The Myth of the Flight 93 Election

President Donald Trump waves to supporters during a rally in Pensacola, Fla., Friday, Dec. 8, 2017

We've been told over and over again these past two years that "this election is critical." Political prognosticators and Christian leaders have warned that our country—indeed, the fate of the Church—hangs in the balance. If this (or that) candidate loses, we will see the end of Christianity in America. If we don't elect Trump (or Moore or the next morally compromised candidate after Moore) the country will be plunged into a dystopian secular future where godless liberals run the government, the education system, and the military. (Never mind that we're already there.)

An anonymous essay last September argued that the 2016 election was a "Flight 93 election":

The election of 2016 is a test—in my view, the final test—of whether there is any  virtù left in what used to be the core of the American nation. If they cannot rouse themselves simply to  vote for the first candidate in a generation who pledges to advance their interests, and to vote  against the one who openly boasts that she will do the opposite (a million more Syrians, anyone?), then they are doomed. They may not deserve the fate that will befall them, but they will suffer it regardless.

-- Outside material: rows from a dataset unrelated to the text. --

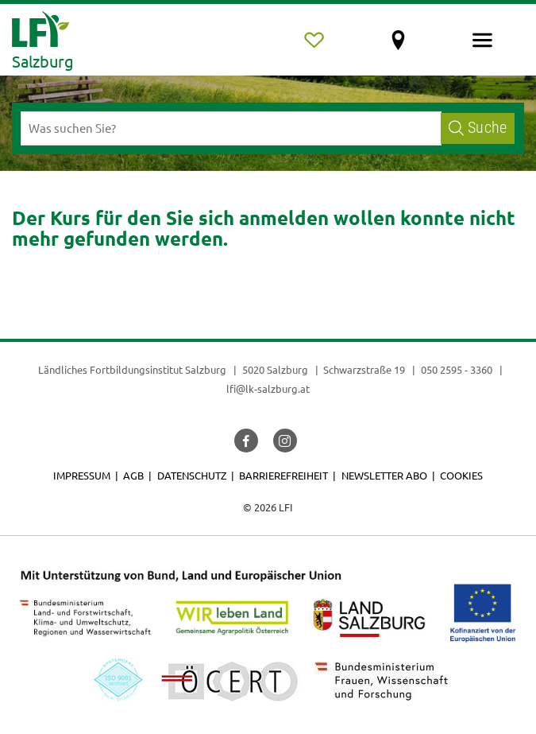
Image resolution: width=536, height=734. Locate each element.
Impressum (81, 475)
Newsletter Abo (384, 475)
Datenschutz (191, 475)
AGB (133, 475)
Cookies (461, 475)
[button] (246, 440)
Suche (478, 127)
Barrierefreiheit (283, 475)
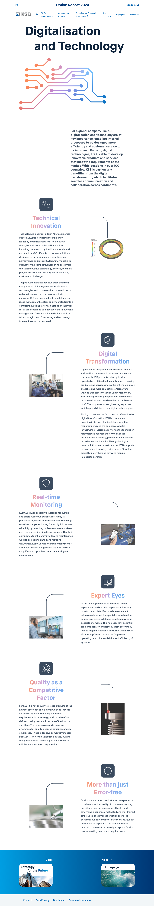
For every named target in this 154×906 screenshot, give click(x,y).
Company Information (80, 900)
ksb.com (131, 4)
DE (17, 5)
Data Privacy (42, 900)
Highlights (120, 14)
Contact (27, 900)
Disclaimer (59, 900)
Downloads (134, 14)
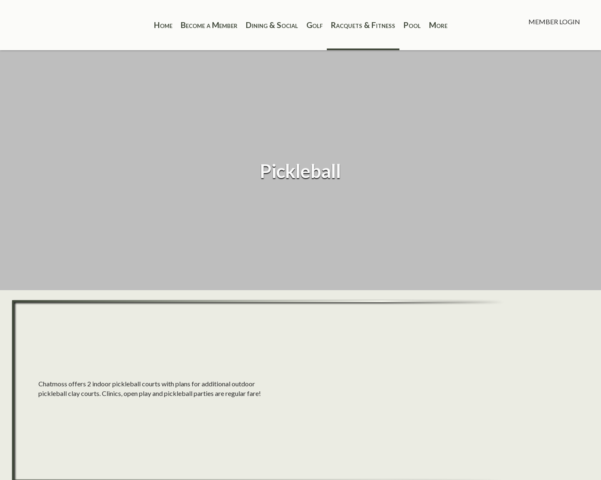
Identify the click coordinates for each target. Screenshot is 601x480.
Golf (314, 25)
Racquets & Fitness (363, 25)
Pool (412, 25)
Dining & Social (272, 25)
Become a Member (209, 25)
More (438, 25)
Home (163, 25)
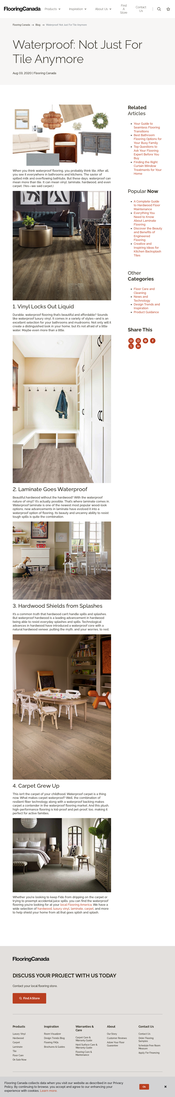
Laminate (18, 1047)
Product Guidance (146, 312)
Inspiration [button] (78, 9)
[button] (159, 9)
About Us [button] (103, 9)
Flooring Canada (21, 25)
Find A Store (29, 998)
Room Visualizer (52, 1034)
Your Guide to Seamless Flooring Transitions (147, 127)
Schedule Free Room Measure (149, 1047)
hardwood (44, 908)
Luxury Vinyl (19, 1034)
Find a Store (123, 9)
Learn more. (48, 1090)
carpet (88, 908)
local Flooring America (76, 904)
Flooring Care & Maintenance (84, 1053)
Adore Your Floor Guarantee (115, 1044)
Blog (37, 25)
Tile (14, 1051)
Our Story (112, 1034)
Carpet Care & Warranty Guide (84, 1039)
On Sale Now (19, 1059)
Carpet (16, 1042)
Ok (144, 1086)
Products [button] (53, 9)
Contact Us (141, 8)
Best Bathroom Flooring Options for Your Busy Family (148, 139)
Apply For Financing (149, 1052)
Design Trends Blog (54, 1038)
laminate (77, 908)
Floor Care (18, 1055)
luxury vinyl (61, 908)
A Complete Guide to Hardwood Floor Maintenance (147, 205)
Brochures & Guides (54, 1047)
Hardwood (18, 1038)
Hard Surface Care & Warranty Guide (86, 1046)
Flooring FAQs (51, 1042)
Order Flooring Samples (146, 1039)
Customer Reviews (117, 1038)
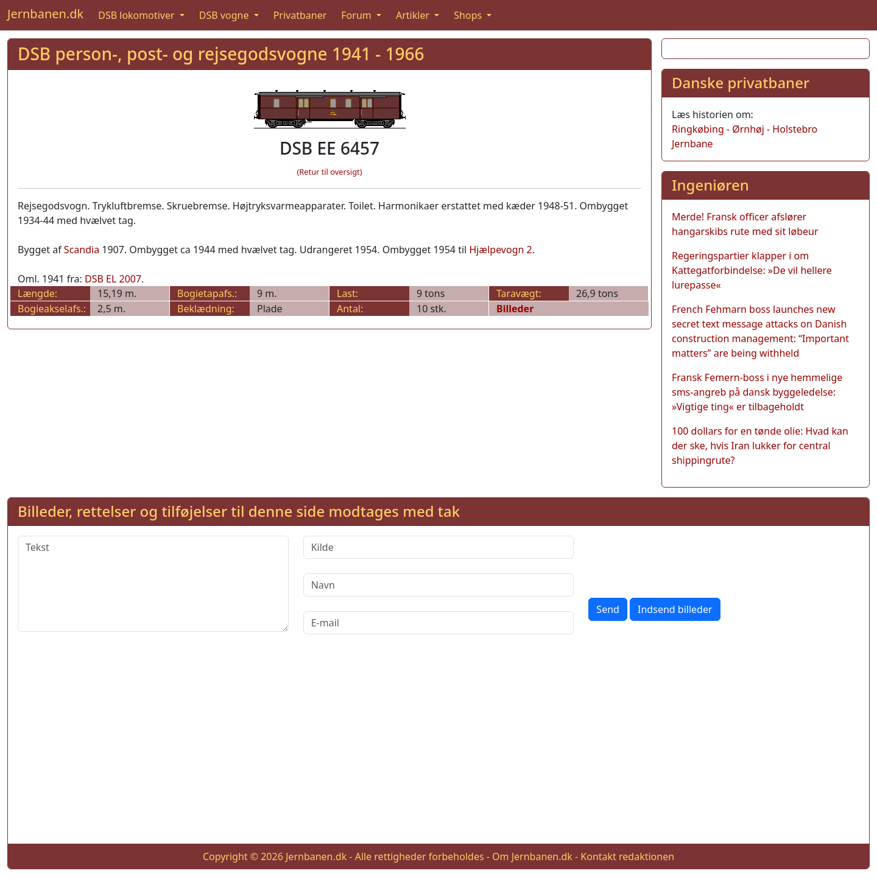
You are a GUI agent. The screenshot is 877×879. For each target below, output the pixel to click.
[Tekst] (153, 584)
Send (607, 609)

Dutiful Christian conservatives, acting out of sheer terror, followed the advice of their politico-religious leaders and voted en mass for Trump (as they'll do for Moore on Tuesday) because they think the forces aligned against the church are standing at the gates. These folks sincerely believe that critical electoral victories (Pyrrhic as they may be) will buy Christianity time and stem the tide of liberalism. It's worth the moral compromises needed to secure those victories, they reason, because of the severity of the threat, one of Flight 93 proportions.